Disons que non, ce n'étais pas un reve mais mon imagination.
Que ce n'est pas tiré du réelle, mais juste d'une illusion...
Ce matin je me suis levée. Décidée à tout changer. J'ai enfilé la robe noir, dos nus, que j'aime bien portée. Un peu décoleté certes, mais je l'aime quand meme. Mes escaprins de meme couleur enfilées, je m'en vais.
Je t'ai donnée rendez vouz devant le méro, persuadée que tu allais venir. Je n'en attendai pas moins; l'air confiante mais angoissée.
Tu es venue, tu ne m'as pas tout de suite vue cependant je t'ai tout de suite reconnu.
Je me sentais un peu trop habillée, mais c'est ma robe préférée, elle est censée me porter bonheur.
Tu t'es retourné, mon coeur a commencé à battre plus vite, tu m'as vue? reconnue? Tu te dirige vers moi. Ton visage ne laisse rien transparaitre: ni surprise, ni joie. Cependant tu as l'air perplexe.
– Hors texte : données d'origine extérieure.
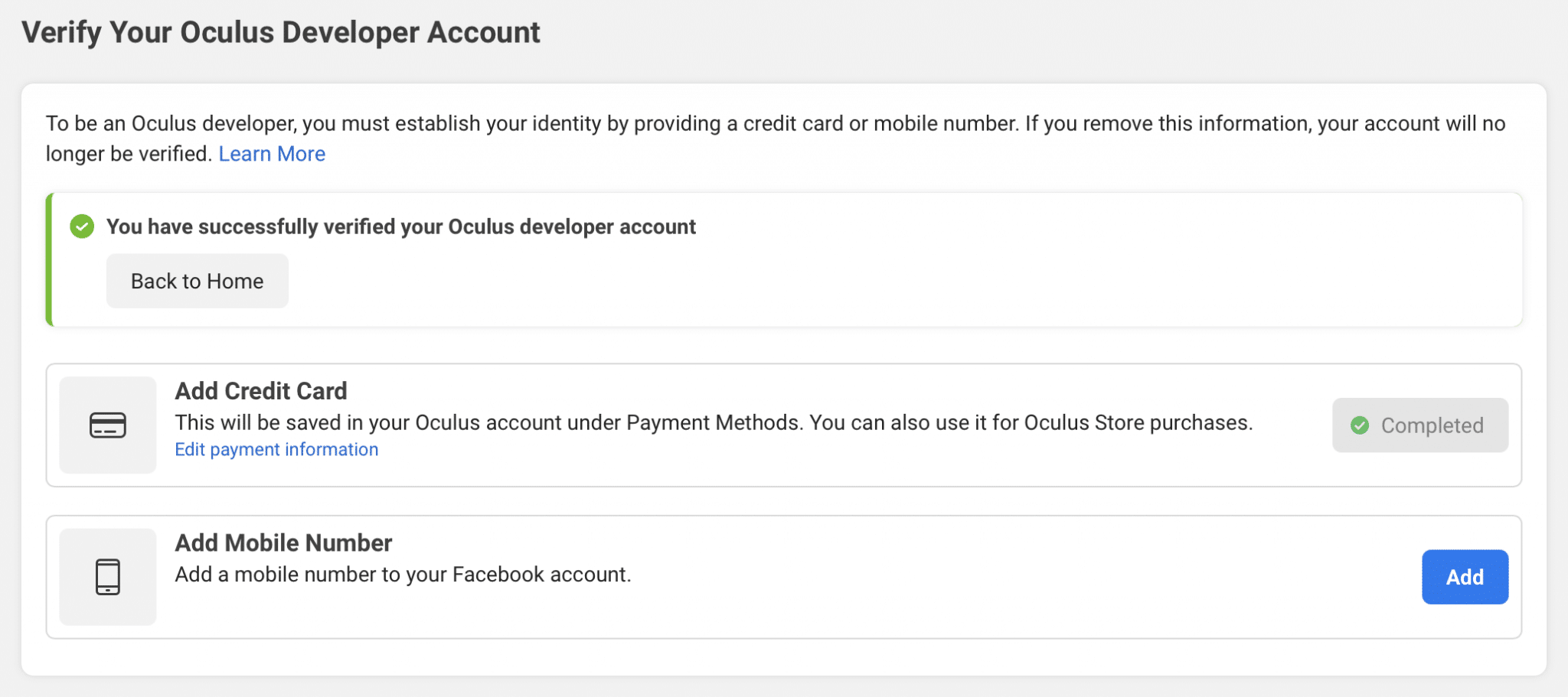
Task: Click the credit card icon
Action: tap(108, 425)
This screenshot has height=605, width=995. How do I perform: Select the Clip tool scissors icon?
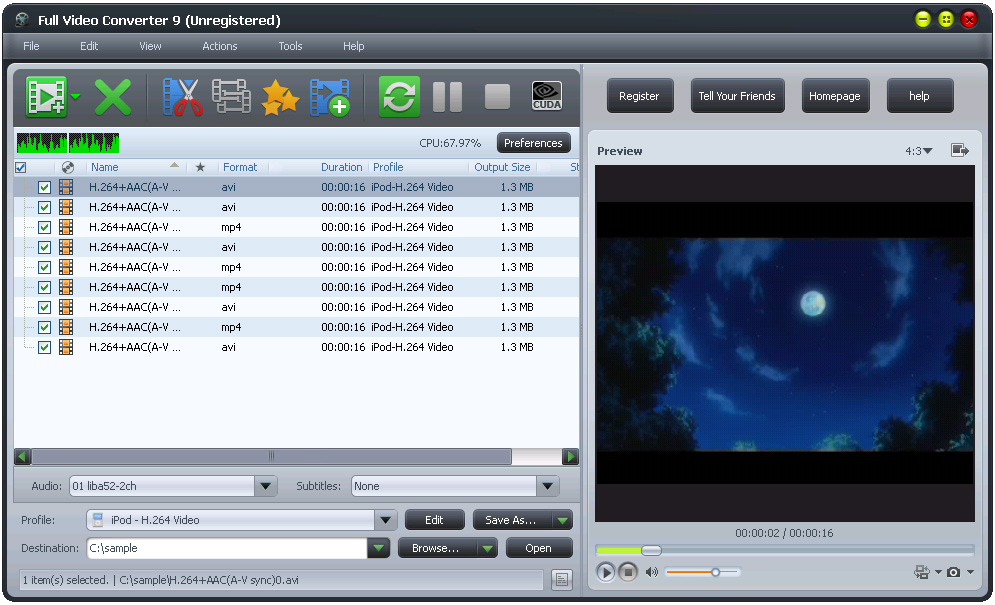(x=183, y=96)
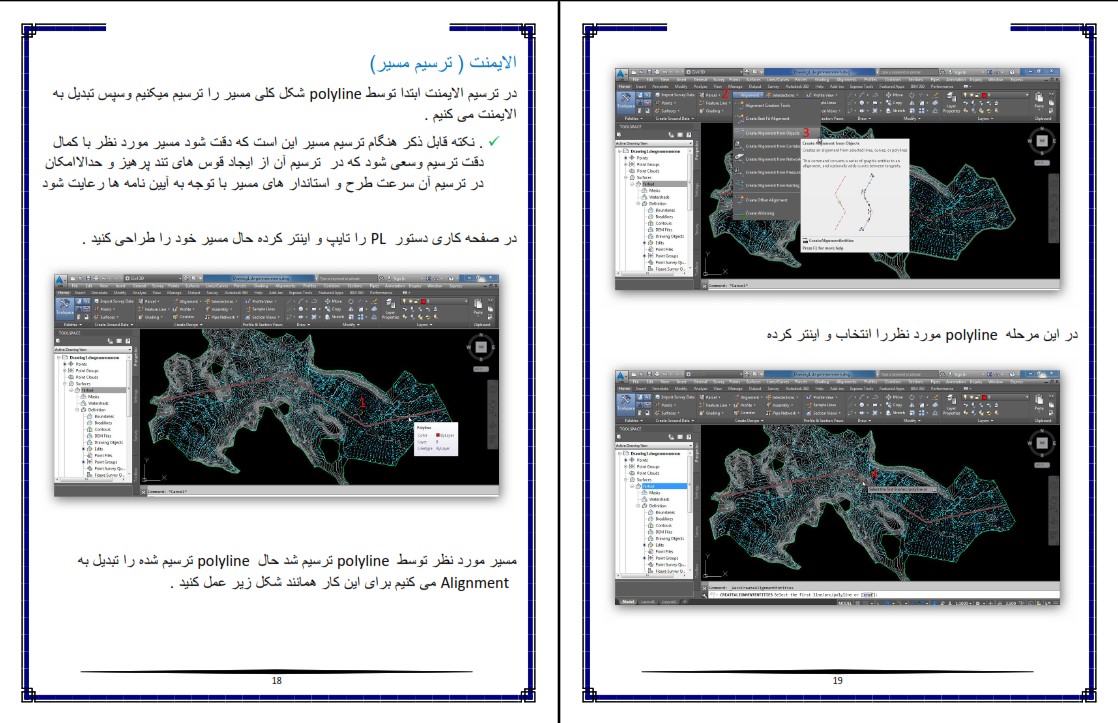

Une bise? Tu as décidé d'etre plus formel, te disant certainement qu'une poignet de main devrait faire l'affaire.
Je n'ai jamais réussi à cacher ce que je resens. Tu as donc pu voir se dessiner sur mon visage la déception.
On marche, je ne connais pas cette ville, pas meme le quartier ou l'on est, je me laisse donc guider.
A mes questions tu ne répond que par monosyllabe ou avec le moins de mots possible. Je fais de meme mais je me demande: Vais je me laiser décourager? NON
On a fini par atterir dans un parc, on est seul, c'est le moment de me lancer. que je me tape la Honte du siècle, s'il le faut, je pense que ça en vaut la peine.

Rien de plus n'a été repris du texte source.